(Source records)
>>>
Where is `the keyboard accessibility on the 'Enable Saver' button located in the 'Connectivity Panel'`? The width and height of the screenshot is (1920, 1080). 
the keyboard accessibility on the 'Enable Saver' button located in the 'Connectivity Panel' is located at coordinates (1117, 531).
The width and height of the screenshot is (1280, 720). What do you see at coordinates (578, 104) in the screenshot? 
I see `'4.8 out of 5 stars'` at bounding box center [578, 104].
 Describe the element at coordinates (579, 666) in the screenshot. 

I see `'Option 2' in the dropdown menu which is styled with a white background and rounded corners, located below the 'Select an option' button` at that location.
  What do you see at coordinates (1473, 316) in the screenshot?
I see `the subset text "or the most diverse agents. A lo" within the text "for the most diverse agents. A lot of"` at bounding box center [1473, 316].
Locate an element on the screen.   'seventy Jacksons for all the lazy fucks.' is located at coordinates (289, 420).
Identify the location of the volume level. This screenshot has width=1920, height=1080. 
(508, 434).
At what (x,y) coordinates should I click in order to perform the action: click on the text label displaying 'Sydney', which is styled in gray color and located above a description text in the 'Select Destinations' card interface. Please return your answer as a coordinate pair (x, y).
<<<
Pull out every line of the listing above that contains the word "accessibility".

Where is `the keyboard accessibility on the 'Enable Saver' button located in the 'Connectivity Panel'`? The width and height of the screenshot is (1920, 1080). 
the keyboard accessibility on the 'Enable Saver' button located in the 'Connectivity Panel' is located at coordinates (1117, 531).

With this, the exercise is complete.